> Task objective
Scale the records in the part that opens with the line containing "communication [762, 180]" and closes with the line containing "geography [1180, 662]", both included, and write only those lines out again with their words. Multiply every coordinate in the answers by 1.3 and round to whole numbers, with halves rounded up.

> Extracted records

***

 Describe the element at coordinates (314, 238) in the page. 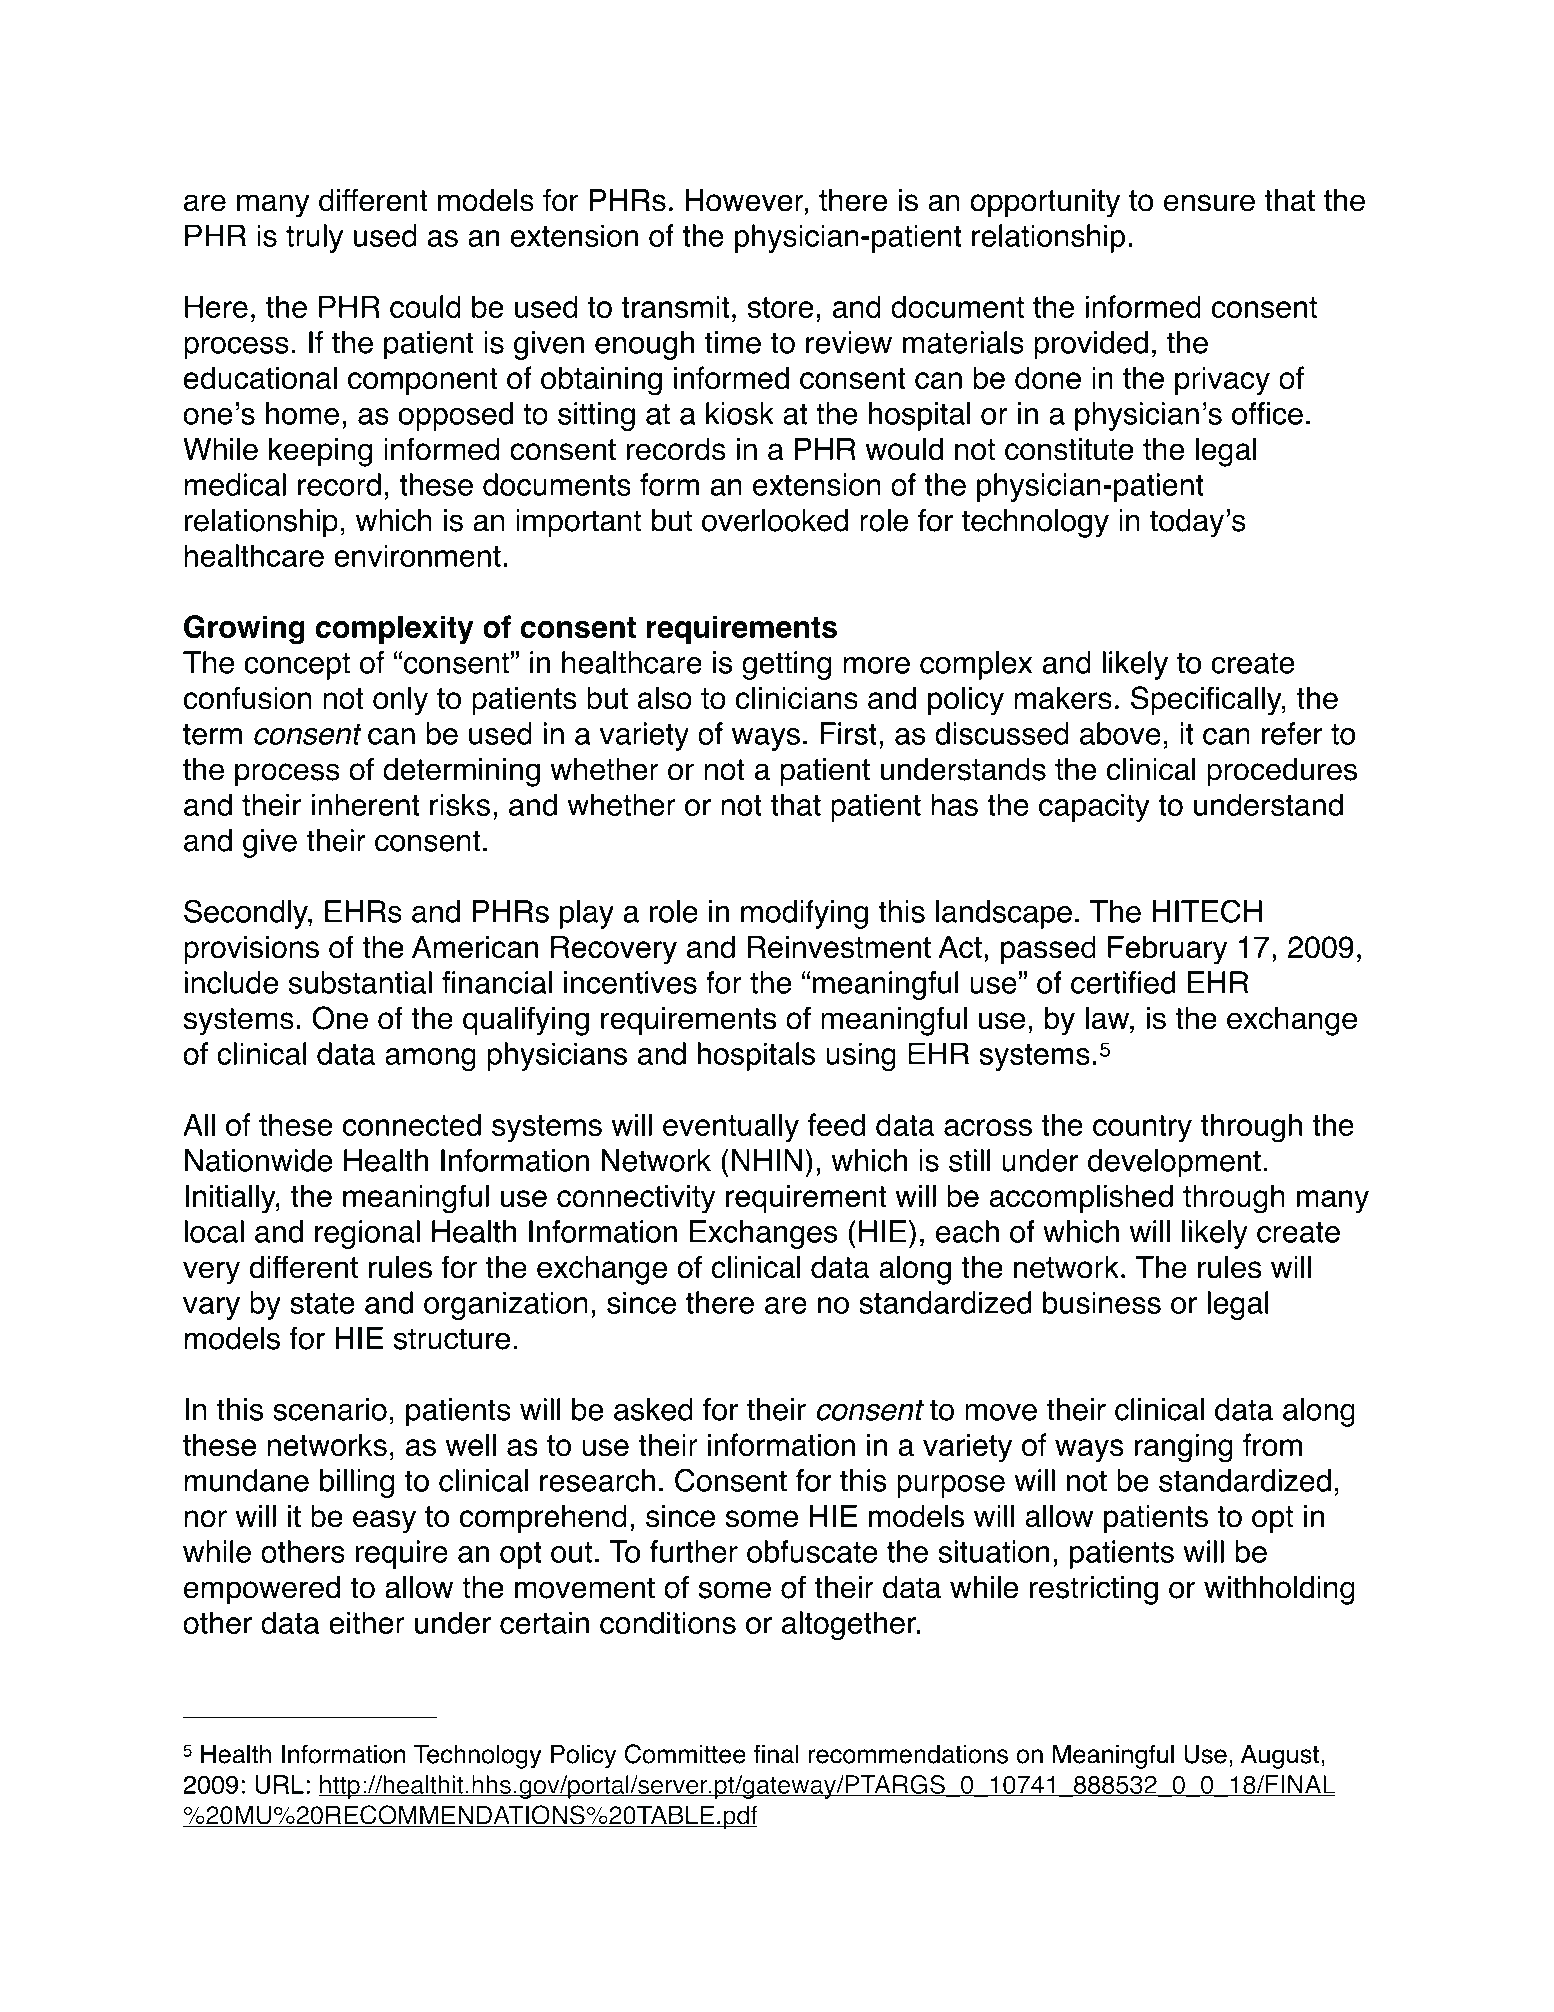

***

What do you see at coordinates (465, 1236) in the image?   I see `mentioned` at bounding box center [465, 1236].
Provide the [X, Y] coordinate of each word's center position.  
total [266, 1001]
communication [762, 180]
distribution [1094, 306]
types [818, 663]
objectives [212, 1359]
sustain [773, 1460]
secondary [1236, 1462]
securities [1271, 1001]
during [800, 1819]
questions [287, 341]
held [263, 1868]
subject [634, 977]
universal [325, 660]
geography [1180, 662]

***

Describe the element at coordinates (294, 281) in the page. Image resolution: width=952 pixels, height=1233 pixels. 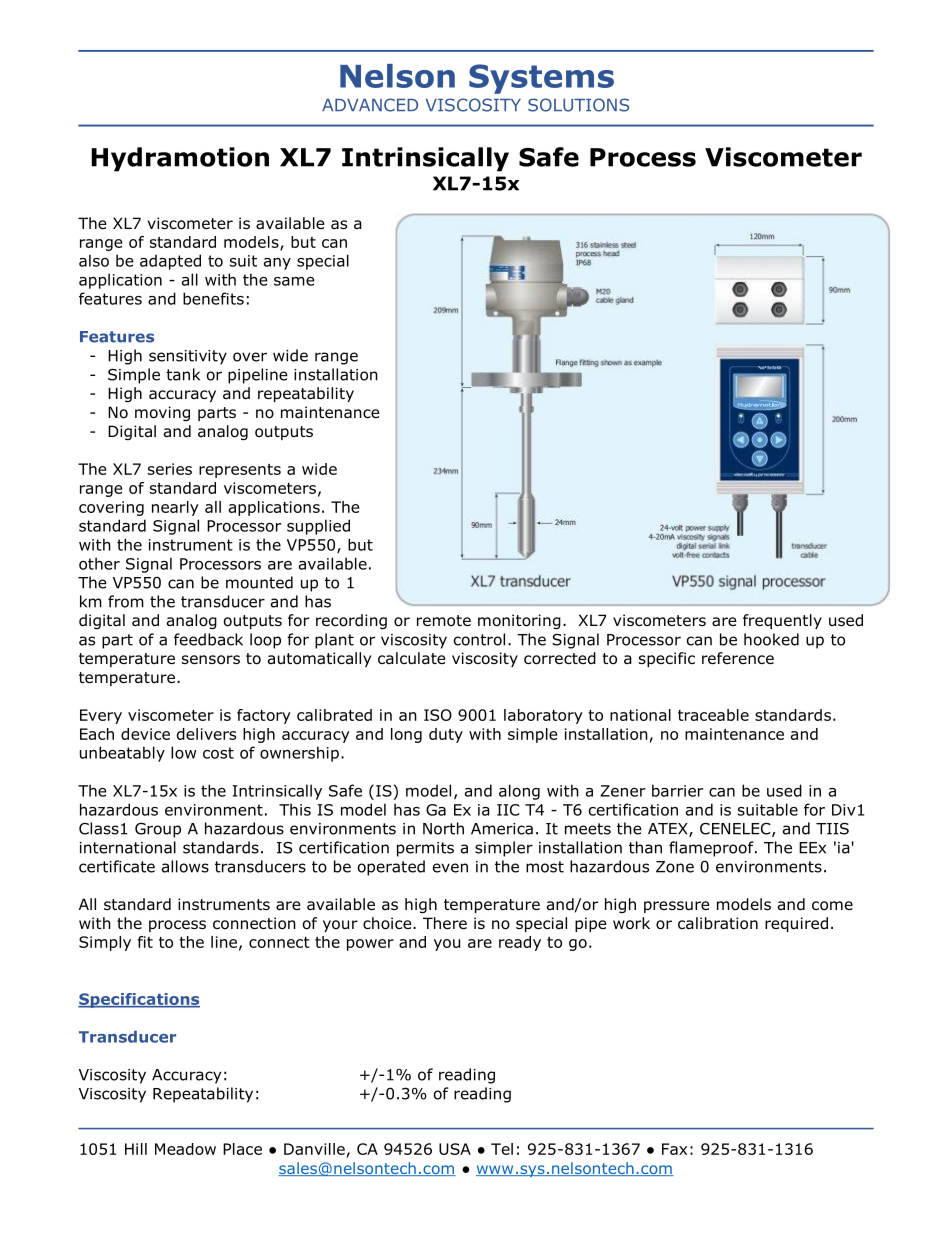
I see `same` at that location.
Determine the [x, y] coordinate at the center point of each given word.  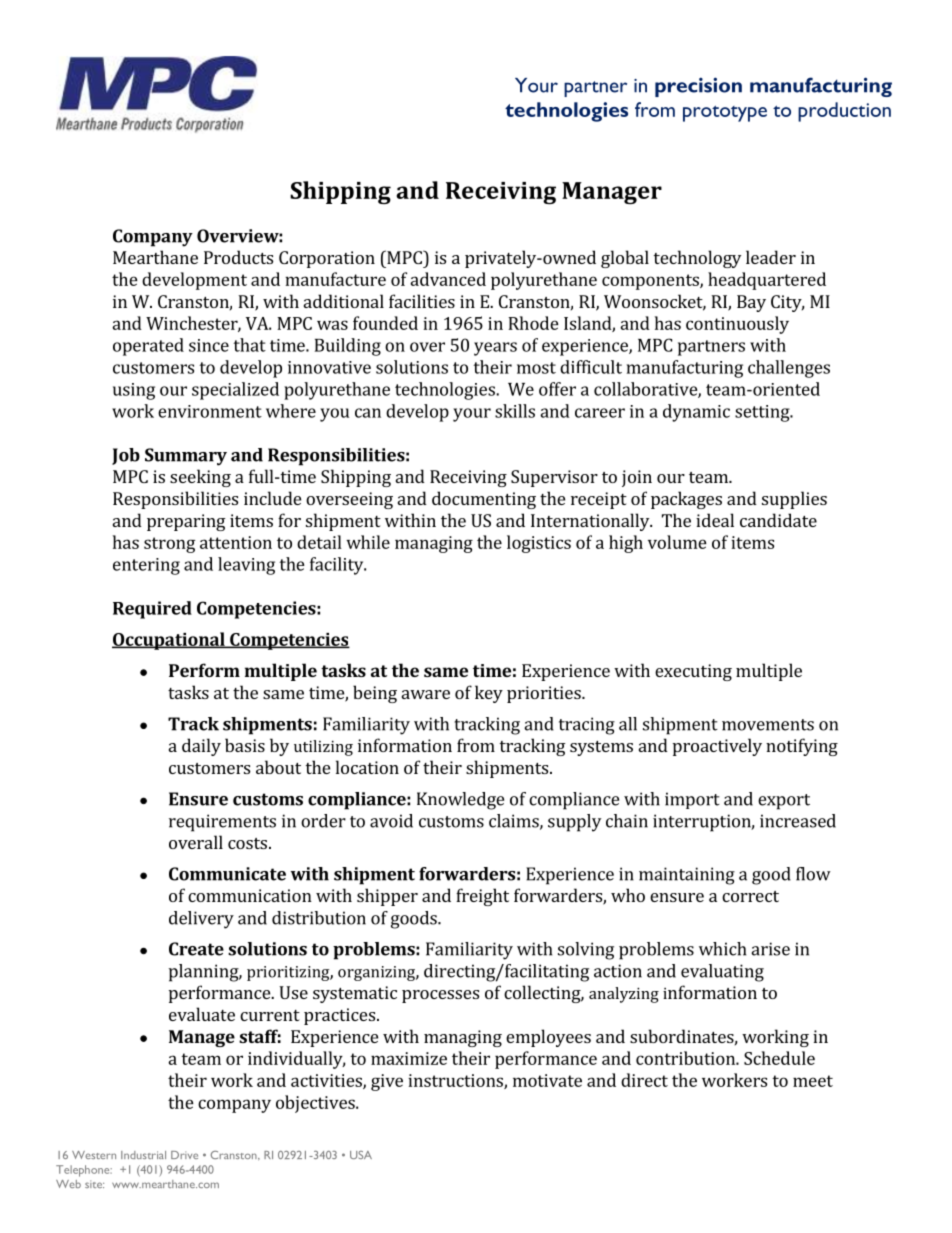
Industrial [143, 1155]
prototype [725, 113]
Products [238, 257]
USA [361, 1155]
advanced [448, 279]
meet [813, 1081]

***

> Completed task
communication [991, 234]
distribution [1422, 398]
types [1063, 862]
objectives [276, 1767]
sustain [1005, 1898]
secondary [1607, 1901]
securities [1652, 1301]
during [1040, 2365]
questions [373, 443]
held [342, 2428]
subject [824, 1270]
universal [423, 858]
geography [1534, 861]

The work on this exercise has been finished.